- **Short exercise**: Show each line of the records that contains the word "screenshot". Case matters.
*** Task material
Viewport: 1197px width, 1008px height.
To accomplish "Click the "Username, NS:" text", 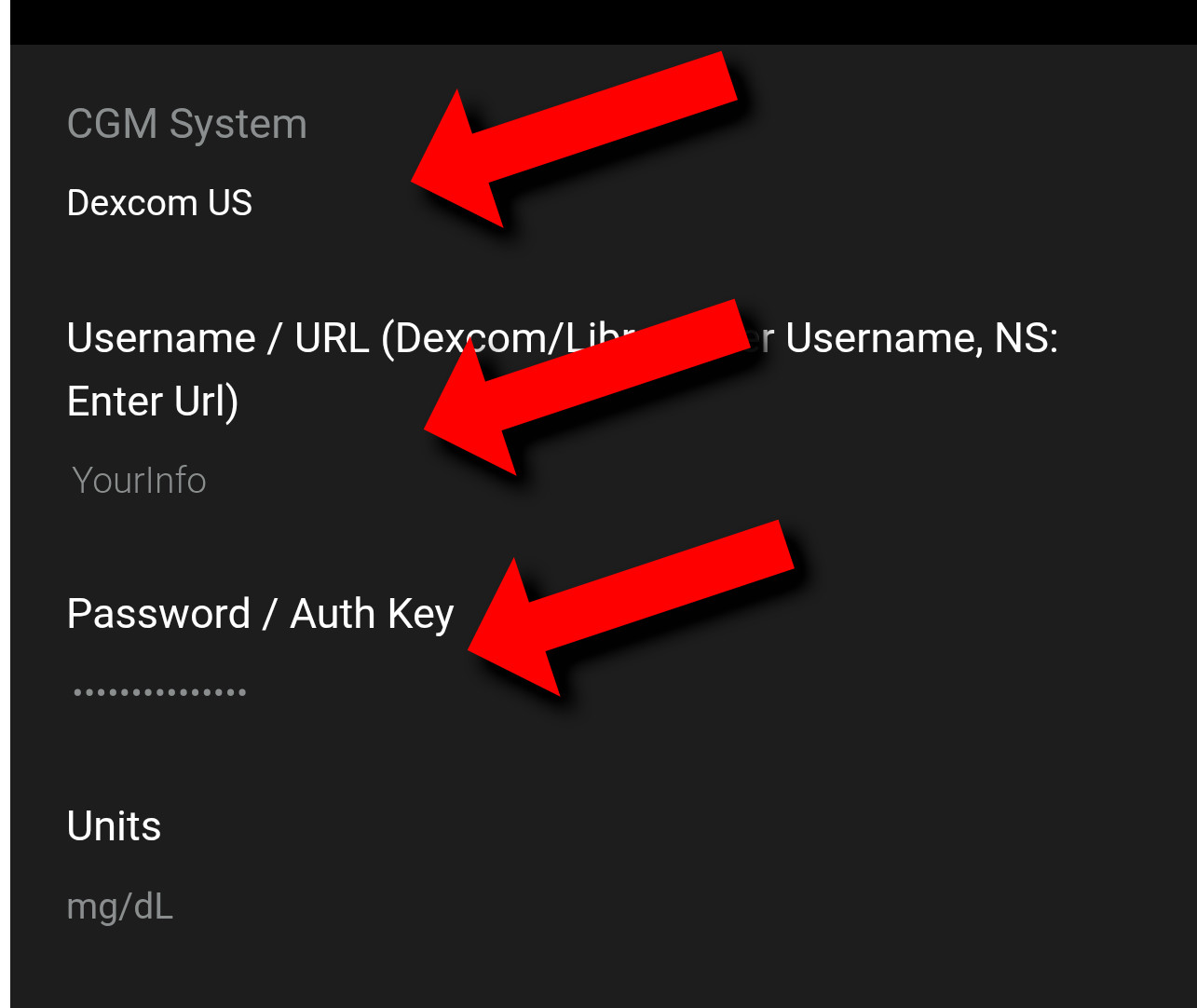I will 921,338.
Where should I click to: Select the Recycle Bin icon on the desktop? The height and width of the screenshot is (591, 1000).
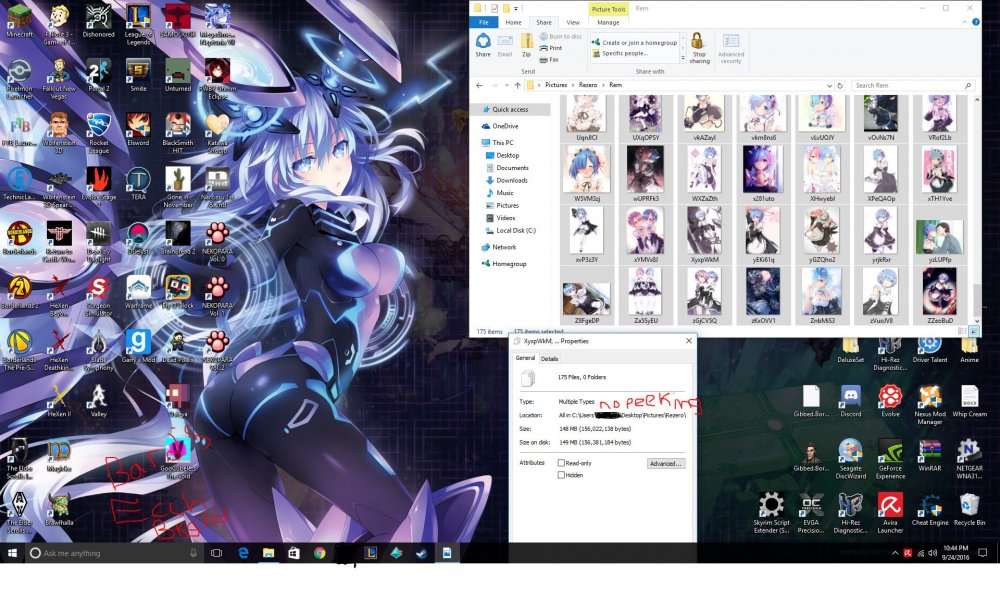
******
*** Task material
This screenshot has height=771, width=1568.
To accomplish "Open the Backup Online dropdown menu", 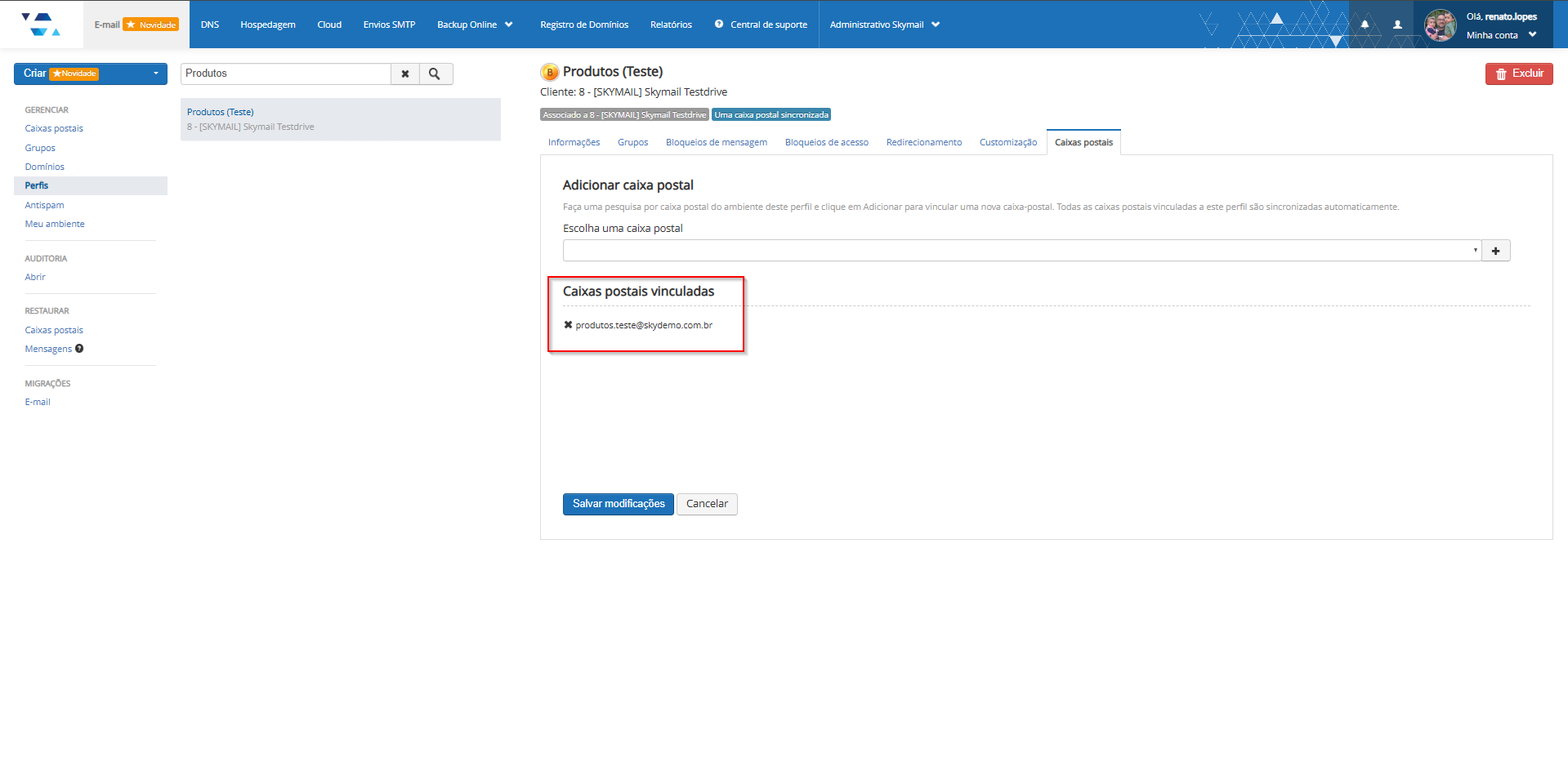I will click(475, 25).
******
- **Solution to this task**:
Where should I click to: Select the Recycle Bin icon on the desktop? The height and width of the screenshot is (591, 1000).
This screenshot has height=771, width=1568.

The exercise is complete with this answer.